La matière première de la guerre

On peut distinguer deux grands types de munitions. Celles que l’on peut qualifier de « complexes », tels que les missiles ou les torpilles, qui font appel à des dispositifs de tirs tout aussi compliqué. Les conteneurs de tir verticaux sur les bâtiments de surface par exemple. Ce type d’armement doit faire l’objet d’un suivi minutieux et onéreux et nécessite souvent une rénovation à mi-vie. Les munitions classiques comme les obus, cartouches ou grenade, sont quant à elle stocké en plus grande quantité. À la différence des premières, elles ne sont considérées qu’en lot et ne nécessitent pas de maintenance particulière.

Qu’il s’agisse de la simple balle de 5,56 mm ou du missile le plus sophistiqué, la gestion du stock de munitions français, évalué aujourd’hui à 8 milliards d’euros, incombe au Service interarmées des munitions (SIMu). Créé en 2011 suite à la fusion des moyens des trois armées, ce service rassemble 1350 personnes réparties entre la direction versaillaise et les 24 dépôts présents dans l’hexagone, en outre-mer et à l’étranger. Le plus gros d’entre eux, situé à 200 km de Paris, abrite des dizaines de milliers de tonnes de munitions dans 241 “igloos”. Ces bâtiments à la forme caractéristique sont particulièrement résistants aux explosions.

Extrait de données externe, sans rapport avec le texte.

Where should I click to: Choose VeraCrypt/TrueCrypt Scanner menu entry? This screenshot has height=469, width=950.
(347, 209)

Le SIMu, dirigé par le Général de brigade Éric Laval, a pour mission de « mettre à disposition des forces, en tous lieux et en tout temps, des munitions conventionnelles en quantité et en qualité ». Cela passe donc par le stockage, la maintenance, le ravitaillement ou, lorsque les critères de qualités ne sont plus garantis, l’élimination des munitions.

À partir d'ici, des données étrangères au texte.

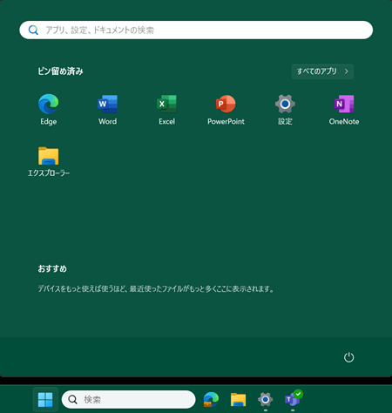Open Settings gear in taskbar
The image size is (392, 413).
click(x=265, y=400)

De tout temps, les munitions ont joué un rôle stratégique majeur et l’on comprend facilement pourquoi elles constituent le nerf de la guerre. La filière française permet d’assurer une certaine souveraineté stratégique. Les sous-marins et les bâtiments de la Marine Nationale sont équipés de torpilles produites par l’industriel français Naval Group. Les obus utilisés par l’armée de Terre sont fabriqués dans le Cher par Nexter Arrowtech. Les roquettes de chez Thalès et les bombes du groupe MBDA arment les Rafale et les Mirage 2000. Cependant, cette filière munitionnaire française comporte également plusieurs failles.

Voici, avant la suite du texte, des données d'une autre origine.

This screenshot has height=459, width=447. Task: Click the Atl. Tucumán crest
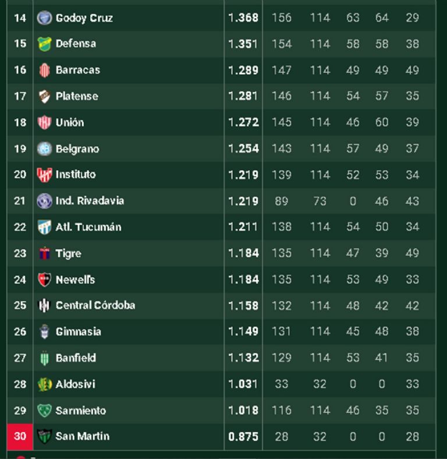pos(44,227)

Source : La filière munitions française face à la haute intensité, Raphaël Briant, Ifri

Les faiblesses françaises

Ce savoir-faire français s’est exprimé au travers de munitions de plus en plus complexes qui permettent à la France de conserver l’ascendant technologique sur ses adversaires. Cependant, cette complexité a également mené à une inflation du coût des munitions que les budgets alloués aux armées n’ont pas du tout suivi. « Depuis 2003, les cibles programmatiques ont fléchi de 40 %, alerte Raphaël Briant, ancien pilote de chasse, aujourd’hui chercheur à l’Institut français des relations internationales (IFRI), alors que la menace n’a cessé d’augmenter avec le retour en force de la compétition interétatique, en particulier depuis l’annexion de la Crimée en 2014 ». Le remplacement du missile antichar Milan est révélateur de cette tendance. Son successeur, le missile moyenne portée (MMP) offre des performances bien supérieures mais son coût unitaire a explosé. Un missile MMP vaut 193 000 euros, son prédécesseur en valait 7000. Cette quête de performance a donc eu de graves répercussions sur les stocks de munitions français.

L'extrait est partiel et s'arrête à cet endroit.